Her career was only periodically interrupted by the disease, making her ineligible for medicaid. She says patients who aren't able to work might qualify for better healthcare coverage but it also means they don't have much money left over for anything else.
"Those that never worked tend to be more in poverty," said Dames-Fincher.
It's a common problem in the Sickle Cell community and can destroy a family's finances.
"Even when mom and dad are both working jobs, a lot of those people end up, if their kids are sick a lot, a lot of them end up in bankruptcy multiple times before the child is 18," said Dames-Fincher.
Roughly 100,000 people in the United States have Sickle Cell Disease but MCS Fund Founder Teresa McCurry says the disease often gets overlooked.

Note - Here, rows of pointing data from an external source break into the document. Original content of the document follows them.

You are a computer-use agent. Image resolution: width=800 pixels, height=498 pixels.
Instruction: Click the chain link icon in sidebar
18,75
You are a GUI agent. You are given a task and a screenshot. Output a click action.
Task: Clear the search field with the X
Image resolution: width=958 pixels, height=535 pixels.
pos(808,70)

"With Sickle Cell Disease, there isn't a lot of research, there isn't a lot of studies and things done for it because it does primarily affect the African-American community," said McCurry.
McCurry has spent the last 20 years helping Sickle Cell patients after her 14-month-old daughter, Meesha C. Saxton, died because of the disease. While some nonprofits can help cover medical bills, they often aren't allowed to help patients with the long list of other expenses they have.

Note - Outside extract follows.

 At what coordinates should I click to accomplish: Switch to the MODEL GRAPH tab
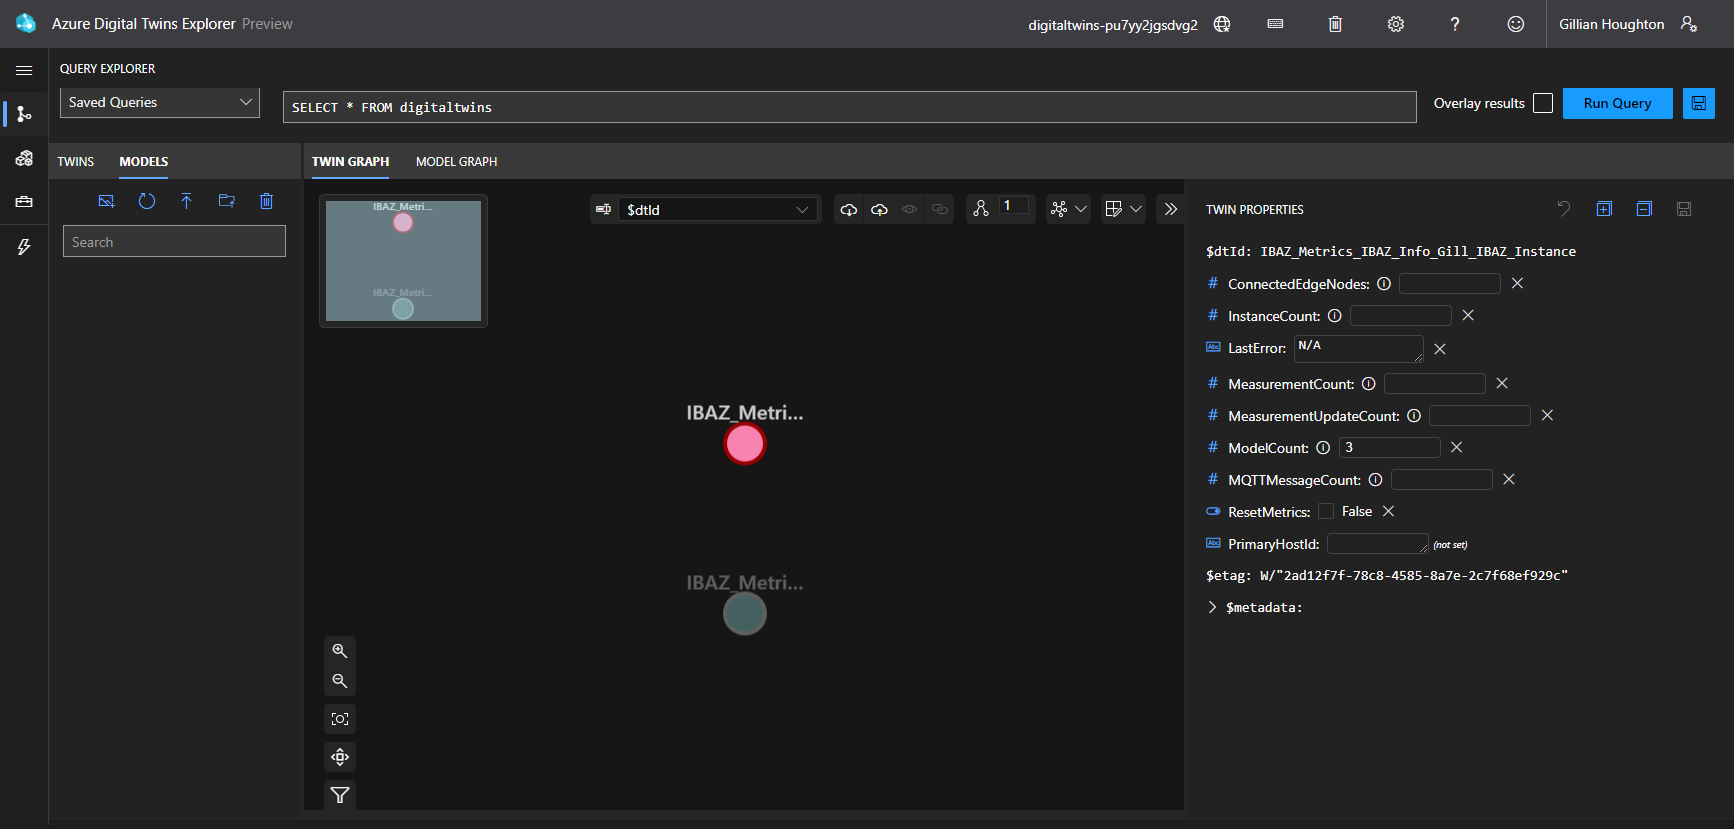456,161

That's where the MCS Fund, named after Meesha, comes in.
"Our sole existence is to collect unrestricted funds to be able to be a blessing to people affected with Sickle Cell," said McCurry.
Unrestricted, because patients can use the $150 the fund awards them for any expense as long as they qualify after applying through a social worker or another nonprofit. By covering a week's worth of groceries, a utility bill, or a credit card bill, the MCS Fund tries to take a little stress off of patients so they can focus on feeling better.
"Any kind of stress, physical or emotional stress, can kick off a sickle cell crisis," said Dames-Fincher.
Dames-Fincher gets her transfusions at University Hospitals , which is one of only two locations in Ohio offering this clinical trial regarding patients with sickle cell disease.
Patients will need to be referred by a sickle cell doctor and are seen by a transplant physician.